┏━━

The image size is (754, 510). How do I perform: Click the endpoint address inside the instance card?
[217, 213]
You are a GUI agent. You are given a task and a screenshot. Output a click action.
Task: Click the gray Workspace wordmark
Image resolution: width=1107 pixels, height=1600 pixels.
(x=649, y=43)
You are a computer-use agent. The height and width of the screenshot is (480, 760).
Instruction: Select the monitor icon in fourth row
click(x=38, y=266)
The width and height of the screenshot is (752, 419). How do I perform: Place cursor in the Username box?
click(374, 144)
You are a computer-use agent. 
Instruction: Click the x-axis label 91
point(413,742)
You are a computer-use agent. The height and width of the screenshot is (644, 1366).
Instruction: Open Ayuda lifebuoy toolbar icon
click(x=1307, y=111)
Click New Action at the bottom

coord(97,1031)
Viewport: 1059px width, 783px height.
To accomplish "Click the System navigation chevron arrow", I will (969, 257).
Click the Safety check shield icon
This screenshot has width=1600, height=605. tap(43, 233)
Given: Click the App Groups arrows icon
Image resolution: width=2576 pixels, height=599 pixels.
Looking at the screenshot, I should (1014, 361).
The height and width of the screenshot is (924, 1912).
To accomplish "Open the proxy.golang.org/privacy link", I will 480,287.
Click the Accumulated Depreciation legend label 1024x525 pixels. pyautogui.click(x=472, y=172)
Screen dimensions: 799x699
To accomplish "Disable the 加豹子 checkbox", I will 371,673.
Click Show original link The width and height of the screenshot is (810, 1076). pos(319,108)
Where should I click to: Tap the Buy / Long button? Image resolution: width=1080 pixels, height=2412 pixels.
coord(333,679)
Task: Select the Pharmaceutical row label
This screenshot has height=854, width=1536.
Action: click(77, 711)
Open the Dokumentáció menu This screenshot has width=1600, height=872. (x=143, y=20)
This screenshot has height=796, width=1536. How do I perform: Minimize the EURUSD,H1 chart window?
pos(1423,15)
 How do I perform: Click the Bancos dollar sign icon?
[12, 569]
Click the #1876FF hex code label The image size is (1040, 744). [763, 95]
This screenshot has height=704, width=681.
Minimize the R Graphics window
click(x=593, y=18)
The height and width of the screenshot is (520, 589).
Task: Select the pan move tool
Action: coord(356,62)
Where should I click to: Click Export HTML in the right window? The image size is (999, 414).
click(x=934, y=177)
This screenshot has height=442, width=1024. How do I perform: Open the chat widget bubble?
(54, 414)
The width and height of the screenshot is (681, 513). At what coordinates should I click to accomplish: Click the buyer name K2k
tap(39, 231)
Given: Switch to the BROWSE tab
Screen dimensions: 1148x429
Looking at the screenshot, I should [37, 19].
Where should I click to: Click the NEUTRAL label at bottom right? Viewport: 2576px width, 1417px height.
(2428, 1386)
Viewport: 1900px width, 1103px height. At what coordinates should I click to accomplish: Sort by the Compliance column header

┗━━

Task to carry out:
Leaving every word in place, retype all of the listing.

Output below:
The image size is (754, 510). How do I perform: Click the endpoint address inside the instance card?
[217, 213]
You are a GUI agent. You are given a task and a screenshot. Output a click action.
Task: Click the gray Workspace wordmark
Image resolution: width=1107 pixels, height=1600 pixels.
(x=649, y=43)
You are a computer-use agent. The height and width of the screenshot is (480, 760).
Instruction: Select the monitor icon in fourth row
click(x=38, y=266)
The width and height of the screenshot is (752, 419). How do I perform: Place cursor in the Username box?
click(374, 144)
You are a computer-use agent. 
Instruction: Click the x-axis label 91
point(413,742)
You are a computer-use agent. The height and width of the screenshot is (644, 1366).
Instruction: Open Ayuda lifebuoy toolbar icon
click(x=1307, y=111)
Click New Action at the bottom

coord(97,1031)
Viewport: 1059px width, 783px height.
To accomplish "Click the System navigation chevron arrow", I will (969, 257).
Click the Safety check shield icon
This screenshot has width=1600, height=605. tap(43, 233)
Given: Click the App Groups arrows icon
Image resolution: width=2576 pixels, height=599 pixels.
Looking at the screenshot, I should (1014, 361).
The height and width of the screenshot is (924, 1912).
To accomplish "Open the proxy.golang.org/privacy link", I will 480,287.
Click the Accumulated Depreciation legend label 1024x525 pixels. pyautogui.click(x=472, y=172)
Screen dimensions: 799x699
To accomplish "Disable the 加豹子 checkbox", I will 371,673.
Click Show original link The width and height of the screenshot is (810, 1076). pos(319,108)
Where should I click to: Tap the Buy / Long button? Image resolution: width=1080 pixels, height=2412 pixels.
coord(333,679)
Task: Select the Pharmaceutical row label
This screenshot has height=854, width=1536.
Action: click(77, 711)
Open the Dokumentáció menu This screenshot has width=1600, height=872. (x=143, y=20)
This screenshot has height=796, width=1536. How do I perform: Minimize the EURUSD,H1 chart window?
pos(1423,15)
 How do I perform: Click the Bancos dollar sign icon?
[12, 569]
Click the #1876FF hex code label The image size is (1040, 744). [763, 95]
This screenshot has height=704, width=681.
Minimize the R Graphics window
click(x=593, y=18)
The height and width of the screenshot is (520, 589).
Task: Select the pan move tool
Action: coord(356,62)
Where should I click to: Click Export HTML in the right window? The image size is (999, 414).
click(x=934, y=177)
This screenshot has height=442, width=1024. How do I perform: Open the chat widget bubble?
(54, 414)
The width and height of the screenshot is (681, 513). At what coordinates should I click to accomplish: Click the buyer name K2k
tap(39, 231)
Given: Switch to the BROWSE tab
Screen dimensions: 1148x429
Looking at the screenshot, I should [37, 19].
Where should I click to: Click the NEUTRAL label at bottom right? Viewport: 2576px width, 1417px height.
(2428, 1386)
Viewport: 1900px width, 1103px height. At what coordinates should I click to accomplish: Sort by the Compliance column header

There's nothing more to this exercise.